The View | Asia can satisfy the world’s growing appetite for meat by investing in alternative proteins
- As global demand for meat soars, a large-scale shift towards plant-based and lab-grown meat production will be necessary
- Already a leading global supplier of clean energy technology, Asia is well-placed to rise to this new challenge in food sustainability
Two decades ago, a rapid rise in electricity demand across Asia fuelled massive investments into clean-energy sources like wind and solar power. Building critical infrastructure for renewables helped fend off widespread power-grid shortages and laid the groundwork for an economic boom of historic proportions.
But looking beyond the energy sector, another potentially catastrophic shortfall looms on the horizon: demand for protein is surging.
That’s a big problem because conventional methods of producing meat are inherently inefficient. Chickens, for example, consume nine calories of crops for every one calorie we get back in the form of meat. That’s 800 per cent waste – the equivalent of a farmer preparing nine plates of food, only to throw eight of them in the garbage.

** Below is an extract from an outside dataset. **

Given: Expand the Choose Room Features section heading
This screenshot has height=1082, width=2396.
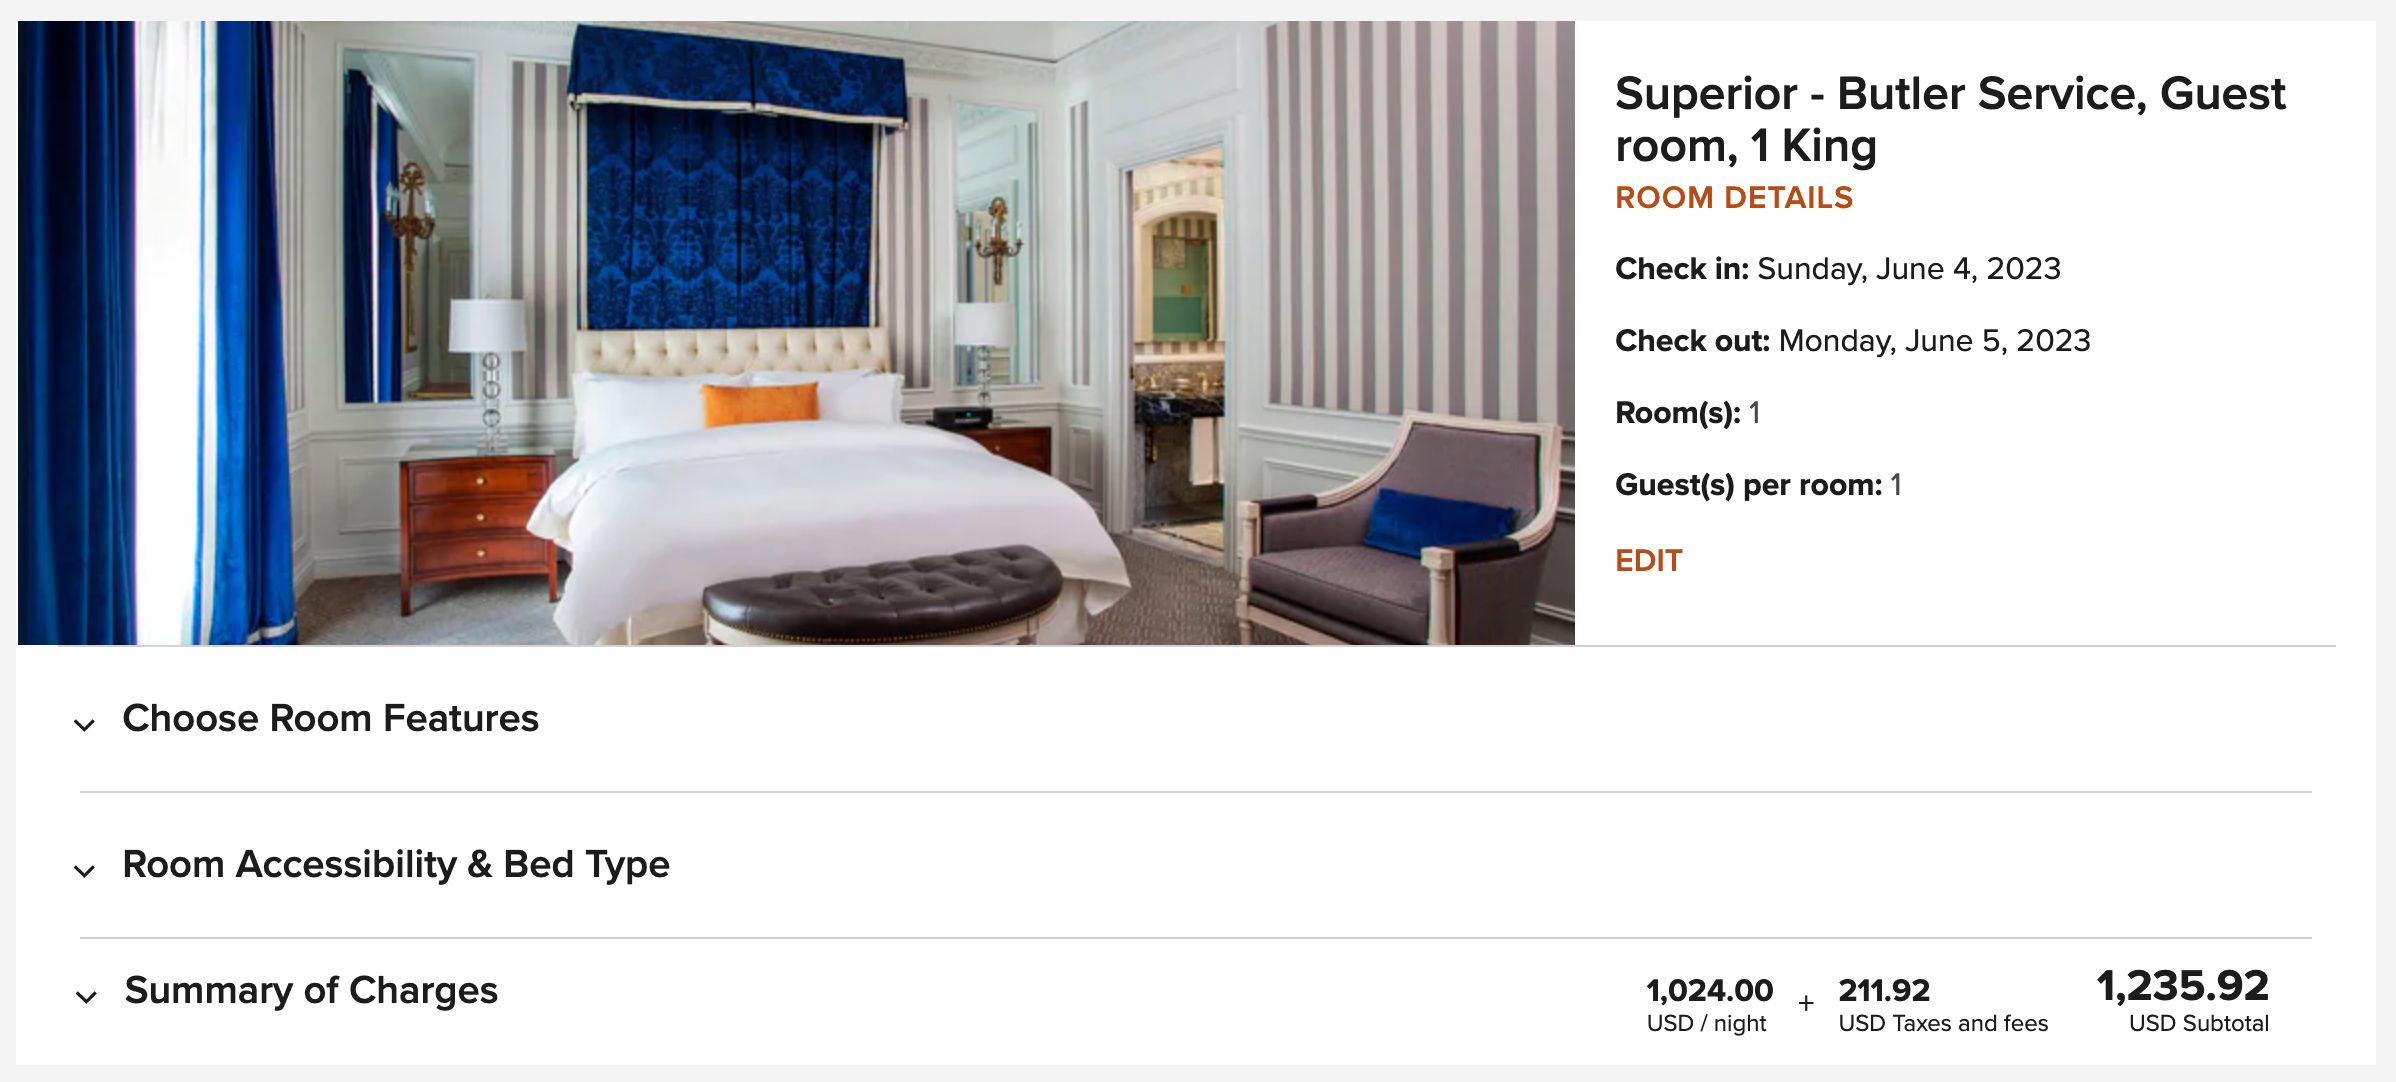Looking at the screenshot, I should tap(330, 719).
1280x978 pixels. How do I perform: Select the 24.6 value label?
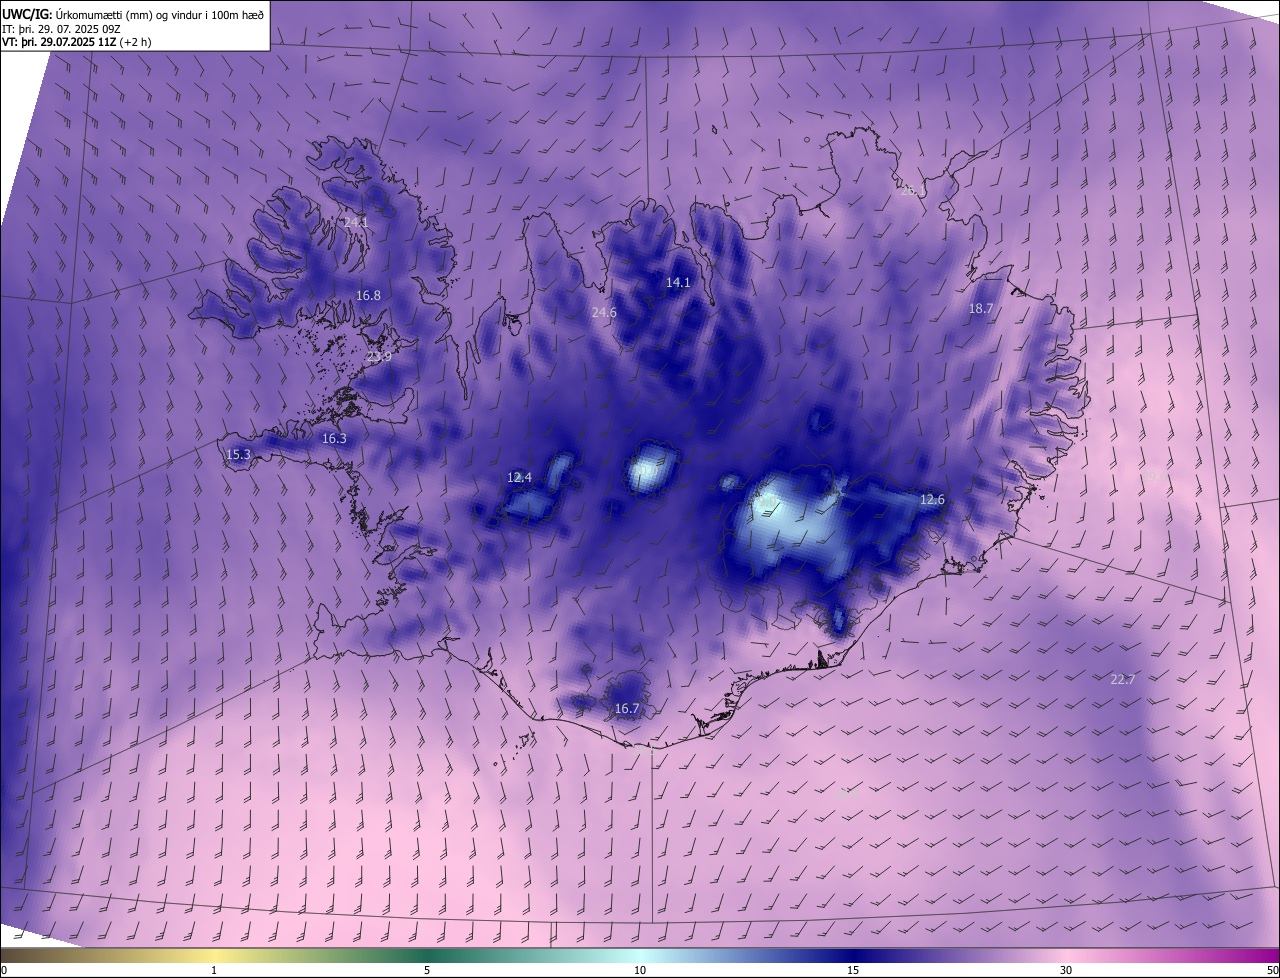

The ripple effects of this extraordinary inefficiency are visible everywhere from water depletion to air pollution, but perhaps nowhere more so than in land usage. Of the roughly four billion hectares of land currently used for agriculture, a staggering 75 per cent are used to grow crops to feed to chickens and pigs or to graze cows and other farmed animals. For perspective, that’s a land mass as large as China, plus India, times two, plus Indonesia.